Start of DATASET EXTRACT

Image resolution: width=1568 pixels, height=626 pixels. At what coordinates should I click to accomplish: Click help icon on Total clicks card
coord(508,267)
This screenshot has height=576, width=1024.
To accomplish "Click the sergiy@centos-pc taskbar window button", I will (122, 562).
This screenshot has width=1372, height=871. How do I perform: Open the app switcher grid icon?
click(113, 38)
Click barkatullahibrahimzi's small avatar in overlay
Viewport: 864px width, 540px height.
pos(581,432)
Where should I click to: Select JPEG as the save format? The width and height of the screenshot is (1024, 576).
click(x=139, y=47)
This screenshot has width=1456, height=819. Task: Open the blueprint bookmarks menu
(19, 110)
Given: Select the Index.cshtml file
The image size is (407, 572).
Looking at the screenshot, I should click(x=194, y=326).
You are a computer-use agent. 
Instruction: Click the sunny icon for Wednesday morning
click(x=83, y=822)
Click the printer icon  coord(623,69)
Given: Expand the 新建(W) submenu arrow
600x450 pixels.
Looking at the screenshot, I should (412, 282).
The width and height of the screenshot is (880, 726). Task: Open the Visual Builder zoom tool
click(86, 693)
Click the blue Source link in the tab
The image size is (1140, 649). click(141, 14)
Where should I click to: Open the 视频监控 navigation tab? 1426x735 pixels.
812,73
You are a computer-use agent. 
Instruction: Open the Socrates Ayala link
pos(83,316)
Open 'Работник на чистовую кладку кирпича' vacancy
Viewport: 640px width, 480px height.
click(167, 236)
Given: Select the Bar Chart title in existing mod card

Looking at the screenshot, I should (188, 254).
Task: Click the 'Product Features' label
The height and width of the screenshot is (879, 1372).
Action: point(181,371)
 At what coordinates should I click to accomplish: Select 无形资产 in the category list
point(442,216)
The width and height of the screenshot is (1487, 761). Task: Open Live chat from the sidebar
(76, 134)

End of DATASET EXTRACT

[STATED GOAL]: Rewrite every line of the material above as a JSON list of strings, one string per line, leaving out blank lines.

[RIGHT ANSWER]:
[
  "Image resolution: width=1568 pixels, height=626 pixels. At what coordinates should I click to accomplish: Click help icon on Total clicks card",
  "coord(508,267)",
  "This screenshot has height=576, width=1024.",
  "To accomplish \"Click the sergiy@centos-pc taskbar window button\", I will (122, 562).",
  "This screenshot has width=1372, height=871. How do I perform: Open the app switcher grid icon?",
  "click(113, 38)",
  "Click barkatullahibrahimzi's small avatar in overlay",
  "Viewport: 864px width, 540px height.",
  "pos(581,432)",
  "Where should I click to: Select JPEG as the save format? The width and height of the screenshot is (1024, 576).",
  "click(x=139, y=47)",
  "This screenshot has width=1456, height=819. Task: Open the blueprint bookmarks menu",
  "(19, 110)",
  "Given: Select the Index.cshtml file",
  "The image size is (407, 572).",
  "Looking at the screenshot, I should click(x=194, y=326).",
  "You are a computer-use agent. ",
  "Instruction: Click the sunny icon for Wednesday morning",
  "click(x=83, y=822)",
  "Click the printer icon  coord(623,69)",
  "Given: Expand the 新建(W) submenu arrow",
  "600x450 pixels.",
  "Looking at the screenshot, I should (412, 282).",
  "The width and height of the screenshot is (880, 726). Task: Open the Visual Builder zoom tool",
  "click(86, 693)",
  "Click the blue Source link in the tab",
  "The image size is (1140, 649). click(141, 14)",
  "Where should I click to: Open the 视频监控 navigation tab? 1426x735 pixels.",
  "812,73",
  "You are a computer-use agent. ",
  "Instruction: Open the Socrates Ayala link",
  "pos(83,316)",
  "Open 'Работник на чистовую кладку кирпича' vacancy",
  "Viewport: 640px width, 480px height.",
  "click(167, 236)",
  "Given: Select the Bar Chart title in existing mod card",
  "Looking at the screenshot, I should (188, 254).",
  "Task: Click the 'Product Features' label",
  "The height and width of the screenshot is (879, 1372).",
  "Action: point(181,371)",
  " At what coordinates should I click to accomplish: Select 无形资产 in the category list",
  "point(442,216)",
  "The width and height of the screenshot is (1487, 761). Task: Open Live chat from the sidebar",
  "(76, 134)"
]